Chaque jour l'artiste fait l'invention de sa solitude et
l'invention de sa liberté. Pour Lan-Bar comme pour les
autres, son atelier est à la fois l'espace ouvert sur
l'infini du geste dans la couleur mais aussi le champ clos, l'enfermement,
la prison. Singulière prison où le détenu
est roi. Temple et ghetto où s'accomplit le mystère
de l'être et de sa création.
Cantillation quotidienne, méditation in fine malgré
les torturantes reprises acharnées à interroger
l'absolu, la peinture de Lan-Bar est rituelle, liturgique et,
comme l'écrit Sioma Baram, "un art qui engendre le
pressentiment ", la proximité d'une révélation,
de LA Révélation.
Ouvrons les Ecritures, Exode III :
"Et Moïse faisait paître le bétail
de Jéthus, son beau-père, sacrificateur de Madian.

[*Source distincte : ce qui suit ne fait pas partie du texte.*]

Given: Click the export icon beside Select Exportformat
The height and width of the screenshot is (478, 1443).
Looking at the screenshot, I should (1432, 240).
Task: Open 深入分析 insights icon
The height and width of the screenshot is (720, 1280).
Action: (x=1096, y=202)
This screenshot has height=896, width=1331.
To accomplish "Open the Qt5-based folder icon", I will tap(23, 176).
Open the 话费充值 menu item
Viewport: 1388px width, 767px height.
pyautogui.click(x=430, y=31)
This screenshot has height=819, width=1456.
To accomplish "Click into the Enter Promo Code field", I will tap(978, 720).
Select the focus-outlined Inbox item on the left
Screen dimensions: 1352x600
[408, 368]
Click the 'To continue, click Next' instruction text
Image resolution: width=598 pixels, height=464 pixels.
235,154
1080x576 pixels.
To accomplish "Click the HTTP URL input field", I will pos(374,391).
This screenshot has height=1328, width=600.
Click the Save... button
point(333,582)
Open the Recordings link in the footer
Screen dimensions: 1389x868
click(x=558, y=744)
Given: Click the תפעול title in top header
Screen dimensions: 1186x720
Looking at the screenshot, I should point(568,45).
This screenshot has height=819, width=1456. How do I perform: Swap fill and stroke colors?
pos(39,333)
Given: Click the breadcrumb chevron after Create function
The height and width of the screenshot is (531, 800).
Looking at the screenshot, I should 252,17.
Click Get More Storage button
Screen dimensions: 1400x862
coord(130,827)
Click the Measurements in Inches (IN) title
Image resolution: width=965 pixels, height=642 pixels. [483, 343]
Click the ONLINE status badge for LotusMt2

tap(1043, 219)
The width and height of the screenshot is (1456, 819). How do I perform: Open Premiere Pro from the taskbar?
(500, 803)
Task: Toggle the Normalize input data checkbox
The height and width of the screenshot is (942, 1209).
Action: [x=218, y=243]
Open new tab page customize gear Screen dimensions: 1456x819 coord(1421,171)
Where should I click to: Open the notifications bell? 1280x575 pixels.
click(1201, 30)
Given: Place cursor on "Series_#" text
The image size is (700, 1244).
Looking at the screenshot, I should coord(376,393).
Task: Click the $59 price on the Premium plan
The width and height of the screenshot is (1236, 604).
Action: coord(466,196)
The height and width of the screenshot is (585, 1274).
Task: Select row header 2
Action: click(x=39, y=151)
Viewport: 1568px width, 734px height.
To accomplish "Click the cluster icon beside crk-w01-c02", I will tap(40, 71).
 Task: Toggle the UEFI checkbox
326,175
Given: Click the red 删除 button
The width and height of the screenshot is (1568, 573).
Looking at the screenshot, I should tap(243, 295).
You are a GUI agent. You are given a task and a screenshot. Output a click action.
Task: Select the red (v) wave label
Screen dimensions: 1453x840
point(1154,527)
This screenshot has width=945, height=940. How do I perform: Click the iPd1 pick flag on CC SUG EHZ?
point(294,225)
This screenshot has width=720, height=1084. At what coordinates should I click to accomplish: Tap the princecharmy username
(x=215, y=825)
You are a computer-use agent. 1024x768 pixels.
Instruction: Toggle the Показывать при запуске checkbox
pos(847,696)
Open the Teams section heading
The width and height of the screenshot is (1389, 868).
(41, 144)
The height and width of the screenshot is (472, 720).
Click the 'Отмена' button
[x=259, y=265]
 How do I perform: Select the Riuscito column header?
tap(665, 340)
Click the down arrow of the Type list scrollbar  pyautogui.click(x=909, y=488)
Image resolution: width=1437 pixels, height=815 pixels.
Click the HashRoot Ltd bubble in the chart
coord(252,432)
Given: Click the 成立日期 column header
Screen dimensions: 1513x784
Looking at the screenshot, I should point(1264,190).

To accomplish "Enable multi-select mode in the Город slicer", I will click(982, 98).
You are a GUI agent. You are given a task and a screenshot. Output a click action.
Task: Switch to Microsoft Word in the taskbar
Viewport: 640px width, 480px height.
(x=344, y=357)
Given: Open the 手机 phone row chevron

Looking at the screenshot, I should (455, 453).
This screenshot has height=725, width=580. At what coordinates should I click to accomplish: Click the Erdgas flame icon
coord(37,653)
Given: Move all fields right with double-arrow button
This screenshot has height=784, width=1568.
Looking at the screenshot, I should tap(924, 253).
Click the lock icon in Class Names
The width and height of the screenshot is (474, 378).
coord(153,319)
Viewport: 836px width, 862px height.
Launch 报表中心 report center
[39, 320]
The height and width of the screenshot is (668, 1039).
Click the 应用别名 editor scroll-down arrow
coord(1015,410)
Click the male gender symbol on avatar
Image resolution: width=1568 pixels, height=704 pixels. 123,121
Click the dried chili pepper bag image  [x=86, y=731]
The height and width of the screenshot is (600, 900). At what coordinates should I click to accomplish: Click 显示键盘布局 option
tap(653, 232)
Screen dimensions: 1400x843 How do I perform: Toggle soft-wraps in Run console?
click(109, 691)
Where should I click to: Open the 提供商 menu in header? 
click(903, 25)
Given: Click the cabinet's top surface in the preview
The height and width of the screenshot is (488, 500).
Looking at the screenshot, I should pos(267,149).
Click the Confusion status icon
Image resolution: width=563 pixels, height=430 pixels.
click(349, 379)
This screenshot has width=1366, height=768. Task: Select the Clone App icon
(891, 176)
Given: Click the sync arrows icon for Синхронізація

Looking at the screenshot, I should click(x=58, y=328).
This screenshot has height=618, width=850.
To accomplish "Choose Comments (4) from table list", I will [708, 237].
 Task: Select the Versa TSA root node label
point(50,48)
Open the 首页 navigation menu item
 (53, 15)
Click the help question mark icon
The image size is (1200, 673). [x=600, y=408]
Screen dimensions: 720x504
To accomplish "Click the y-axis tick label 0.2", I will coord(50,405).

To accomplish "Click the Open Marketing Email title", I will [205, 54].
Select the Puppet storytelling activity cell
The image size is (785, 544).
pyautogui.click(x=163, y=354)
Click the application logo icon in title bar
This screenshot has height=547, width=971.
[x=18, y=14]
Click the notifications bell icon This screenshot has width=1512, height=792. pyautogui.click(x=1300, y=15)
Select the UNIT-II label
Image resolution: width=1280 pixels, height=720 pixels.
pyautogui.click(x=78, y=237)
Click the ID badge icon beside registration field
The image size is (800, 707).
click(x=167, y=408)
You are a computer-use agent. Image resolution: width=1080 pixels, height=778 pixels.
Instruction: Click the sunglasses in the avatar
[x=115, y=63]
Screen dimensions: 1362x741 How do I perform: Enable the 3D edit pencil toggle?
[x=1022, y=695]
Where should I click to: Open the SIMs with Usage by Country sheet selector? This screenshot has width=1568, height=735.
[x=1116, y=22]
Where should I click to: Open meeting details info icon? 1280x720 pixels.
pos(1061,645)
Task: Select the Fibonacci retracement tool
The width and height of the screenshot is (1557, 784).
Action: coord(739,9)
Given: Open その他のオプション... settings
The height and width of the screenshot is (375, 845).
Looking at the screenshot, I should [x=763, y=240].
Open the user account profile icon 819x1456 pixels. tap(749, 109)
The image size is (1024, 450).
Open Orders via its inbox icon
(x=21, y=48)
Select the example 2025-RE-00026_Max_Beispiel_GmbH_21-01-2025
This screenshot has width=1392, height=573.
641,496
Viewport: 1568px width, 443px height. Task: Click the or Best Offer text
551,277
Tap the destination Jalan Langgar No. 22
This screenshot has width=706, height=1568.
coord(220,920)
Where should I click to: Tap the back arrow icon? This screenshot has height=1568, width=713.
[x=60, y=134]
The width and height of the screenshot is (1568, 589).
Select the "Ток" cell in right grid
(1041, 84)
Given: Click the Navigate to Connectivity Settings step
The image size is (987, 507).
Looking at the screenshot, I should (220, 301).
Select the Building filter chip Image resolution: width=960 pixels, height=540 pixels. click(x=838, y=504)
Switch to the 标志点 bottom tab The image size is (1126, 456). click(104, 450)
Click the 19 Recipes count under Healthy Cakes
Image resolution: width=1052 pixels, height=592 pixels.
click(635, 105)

Et il mena le troupeau derrière, et il vint à la
montagne de Dieu, à Horeb. Et l'Ange de l'Eternel lui
apparut dans une flamme de feu, du milieu d'un buisson à
épines ; et il regarda, et voici, le buisson était
tout ardent de feu, et le buisson n'était pas consumé.
Et Moïse dit : je me détournerai, et je verrai cette
grande vision, pourquoi le buisson ne se consume pas. Et l'Eternel
vit qu'il ne se détournait pas pour voir : et Dieu l'appela
du milieu du buisson et dit : Moïse ! Moïse ! Et il
dit : me voici. Et il dit : "N'approche pas d'ici ; ôte
tes sandales de tes pieds, car le lieu sur lequel tu te tiens
est une terre sainte.".
Le buisson ardent de la peinture est toujours un espace sacré.